**GOAL OF THE EXERCISE**.
Output only the lines below that start at the line containing "Click the Key Result Progress Settings title" and end at the line containing "Open the filter icon next to TO column", with both ends kept.

======== INPUT FOR THIS TASK ========

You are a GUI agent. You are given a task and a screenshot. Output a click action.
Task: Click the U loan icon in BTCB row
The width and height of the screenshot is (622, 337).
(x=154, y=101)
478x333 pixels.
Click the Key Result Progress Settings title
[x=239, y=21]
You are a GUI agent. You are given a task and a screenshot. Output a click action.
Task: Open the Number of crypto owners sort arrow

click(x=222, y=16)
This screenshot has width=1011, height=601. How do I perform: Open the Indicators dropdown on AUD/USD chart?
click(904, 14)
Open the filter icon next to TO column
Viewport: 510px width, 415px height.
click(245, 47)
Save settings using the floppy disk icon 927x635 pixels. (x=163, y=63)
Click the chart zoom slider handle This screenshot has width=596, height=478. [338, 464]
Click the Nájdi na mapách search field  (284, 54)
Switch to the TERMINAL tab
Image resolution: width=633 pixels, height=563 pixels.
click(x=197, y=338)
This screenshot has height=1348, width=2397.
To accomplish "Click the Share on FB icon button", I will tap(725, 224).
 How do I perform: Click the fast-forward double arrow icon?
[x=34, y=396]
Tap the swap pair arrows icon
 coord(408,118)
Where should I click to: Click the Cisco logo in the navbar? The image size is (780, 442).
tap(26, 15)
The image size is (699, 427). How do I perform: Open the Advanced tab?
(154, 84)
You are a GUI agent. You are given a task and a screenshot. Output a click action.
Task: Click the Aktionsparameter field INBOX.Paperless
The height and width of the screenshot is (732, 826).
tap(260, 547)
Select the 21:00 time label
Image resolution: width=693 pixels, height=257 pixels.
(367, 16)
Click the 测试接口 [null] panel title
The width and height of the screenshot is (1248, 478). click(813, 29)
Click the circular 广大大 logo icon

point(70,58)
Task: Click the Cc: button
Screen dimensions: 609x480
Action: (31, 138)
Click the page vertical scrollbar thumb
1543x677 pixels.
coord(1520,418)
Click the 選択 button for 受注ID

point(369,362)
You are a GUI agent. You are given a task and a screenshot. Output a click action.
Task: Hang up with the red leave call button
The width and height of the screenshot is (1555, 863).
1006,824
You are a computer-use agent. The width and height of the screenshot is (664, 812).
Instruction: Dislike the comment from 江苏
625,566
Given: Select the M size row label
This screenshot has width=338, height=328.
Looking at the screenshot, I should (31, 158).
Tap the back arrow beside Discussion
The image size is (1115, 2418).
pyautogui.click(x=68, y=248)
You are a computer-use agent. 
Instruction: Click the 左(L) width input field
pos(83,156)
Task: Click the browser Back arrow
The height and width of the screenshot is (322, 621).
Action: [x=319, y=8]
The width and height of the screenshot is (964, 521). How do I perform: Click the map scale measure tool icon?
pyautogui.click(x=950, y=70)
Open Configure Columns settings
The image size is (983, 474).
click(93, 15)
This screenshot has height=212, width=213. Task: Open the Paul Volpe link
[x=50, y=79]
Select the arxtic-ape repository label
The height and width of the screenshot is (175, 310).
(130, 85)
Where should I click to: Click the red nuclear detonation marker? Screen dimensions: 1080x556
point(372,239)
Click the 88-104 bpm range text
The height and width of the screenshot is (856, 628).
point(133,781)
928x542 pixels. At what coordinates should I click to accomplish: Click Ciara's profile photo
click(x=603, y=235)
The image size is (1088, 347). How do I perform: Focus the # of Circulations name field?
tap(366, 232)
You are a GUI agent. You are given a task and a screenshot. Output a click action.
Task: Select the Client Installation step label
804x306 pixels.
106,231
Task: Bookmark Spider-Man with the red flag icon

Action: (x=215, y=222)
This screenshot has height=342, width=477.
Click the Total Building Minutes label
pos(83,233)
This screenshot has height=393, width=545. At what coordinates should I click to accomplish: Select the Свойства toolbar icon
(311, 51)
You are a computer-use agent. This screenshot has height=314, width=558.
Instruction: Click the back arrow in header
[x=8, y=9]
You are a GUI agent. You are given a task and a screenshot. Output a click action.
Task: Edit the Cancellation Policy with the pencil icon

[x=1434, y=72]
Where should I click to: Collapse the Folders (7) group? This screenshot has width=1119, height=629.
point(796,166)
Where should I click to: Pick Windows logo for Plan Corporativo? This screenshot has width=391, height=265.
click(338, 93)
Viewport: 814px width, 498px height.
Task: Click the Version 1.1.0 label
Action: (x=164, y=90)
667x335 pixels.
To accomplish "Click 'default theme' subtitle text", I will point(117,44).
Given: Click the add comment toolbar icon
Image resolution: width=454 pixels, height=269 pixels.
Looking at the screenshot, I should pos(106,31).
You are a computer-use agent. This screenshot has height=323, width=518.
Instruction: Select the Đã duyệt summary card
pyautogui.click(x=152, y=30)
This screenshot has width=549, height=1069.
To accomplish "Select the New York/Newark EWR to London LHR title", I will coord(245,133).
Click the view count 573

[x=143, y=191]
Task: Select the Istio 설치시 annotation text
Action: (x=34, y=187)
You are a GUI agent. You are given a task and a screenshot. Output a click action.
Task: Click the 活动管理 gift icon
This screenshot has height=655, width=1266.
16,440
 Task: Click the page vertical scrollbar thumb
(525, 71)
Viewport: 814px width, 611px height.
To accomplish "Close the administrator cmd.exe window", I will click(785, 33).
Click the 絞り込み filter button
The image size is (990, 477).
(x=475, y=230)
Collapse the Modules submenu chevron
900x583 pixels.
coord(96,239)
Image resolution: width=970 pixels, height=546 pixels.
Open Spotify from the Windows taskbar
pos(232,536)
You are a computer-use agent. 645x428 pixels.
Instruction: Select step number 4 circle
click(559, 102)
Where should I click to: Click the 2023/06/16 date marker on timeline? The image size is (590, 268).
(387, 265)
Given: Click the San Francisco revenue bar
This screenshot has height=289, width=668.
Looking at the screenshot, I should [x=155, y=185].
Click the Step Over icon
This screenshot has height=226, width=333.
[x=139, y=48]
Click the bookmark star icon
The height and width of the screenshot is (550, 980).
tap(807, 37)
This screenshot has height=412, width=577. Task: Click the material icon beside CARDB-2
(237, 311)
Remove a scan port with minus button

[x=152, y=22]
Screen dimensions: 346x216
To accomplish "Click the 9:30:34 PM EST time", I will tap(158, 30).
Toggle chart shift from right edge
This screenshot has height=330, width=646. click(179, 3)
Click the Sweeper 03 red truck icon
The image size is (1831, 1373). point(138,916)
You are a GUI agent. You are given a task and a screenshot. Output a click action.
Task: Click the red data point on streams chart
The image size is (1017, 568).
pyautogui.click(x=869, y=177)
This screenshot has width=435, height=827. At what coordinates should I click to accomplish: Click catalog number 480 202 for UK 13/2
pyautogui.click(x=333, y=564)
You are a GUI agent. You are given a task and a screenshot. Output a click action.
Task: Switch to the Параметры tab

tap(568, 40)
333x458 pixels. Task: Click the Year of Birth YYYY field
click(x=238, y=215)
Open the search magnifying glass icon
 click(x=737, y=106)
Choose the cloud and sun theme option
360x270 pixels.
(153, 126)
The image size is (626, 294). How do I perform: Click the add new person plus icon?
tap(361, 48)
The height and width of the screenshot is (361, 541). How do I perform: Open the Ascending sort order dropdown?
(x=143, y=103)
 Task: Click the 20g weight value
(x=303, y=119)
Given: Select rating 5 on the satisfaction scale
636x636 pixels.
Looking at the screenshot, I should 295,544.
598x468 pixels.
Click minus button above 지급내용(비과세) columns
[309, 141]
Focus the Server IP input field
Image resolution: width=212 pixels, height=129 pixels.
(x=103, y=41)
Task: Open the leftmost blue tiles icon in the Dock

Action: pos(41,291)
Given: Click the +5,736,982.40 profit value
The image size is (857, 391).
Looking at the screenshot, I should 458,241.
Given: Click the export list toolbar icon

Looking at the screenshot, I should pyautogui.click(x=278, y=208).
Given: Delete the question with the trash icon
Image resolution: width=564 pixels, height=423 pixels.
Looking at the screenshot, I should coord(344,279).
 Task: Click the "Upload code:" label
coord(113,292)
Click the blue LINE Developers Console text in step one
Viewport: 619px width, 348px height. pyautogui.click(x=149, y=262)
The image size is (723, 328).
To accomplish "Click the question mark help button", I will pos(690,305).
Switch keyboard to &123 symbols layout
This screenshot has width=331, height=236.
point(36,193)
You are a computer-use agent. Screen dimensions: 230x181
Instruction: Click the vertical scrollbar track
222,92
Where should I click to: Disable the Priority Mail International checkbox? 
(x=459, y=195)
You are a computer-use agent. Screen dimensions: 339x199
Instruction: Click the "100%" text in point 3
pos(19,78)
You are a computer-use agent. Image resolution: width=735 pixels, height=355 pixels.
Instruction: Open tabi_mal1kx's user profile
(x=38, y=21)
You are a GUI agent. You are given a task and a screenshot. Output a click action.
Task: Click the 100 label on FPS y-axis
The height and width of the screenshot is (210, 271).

========

**COMPLETED EXERCISE**.
Click the Key Result Progress Settings title
[x=239, y=21]
You are a GUI agent. You are given a task and a screenshot. Output a click action.
Task: Open the Number of crypto owners sort arrow

click(x=222, y=16)
This screenshot has width=1011, height=601. How do I perform: Open the Indicators dropdown on AUD/USD chart?
click(904, 14)
Open the filter icon next to TO column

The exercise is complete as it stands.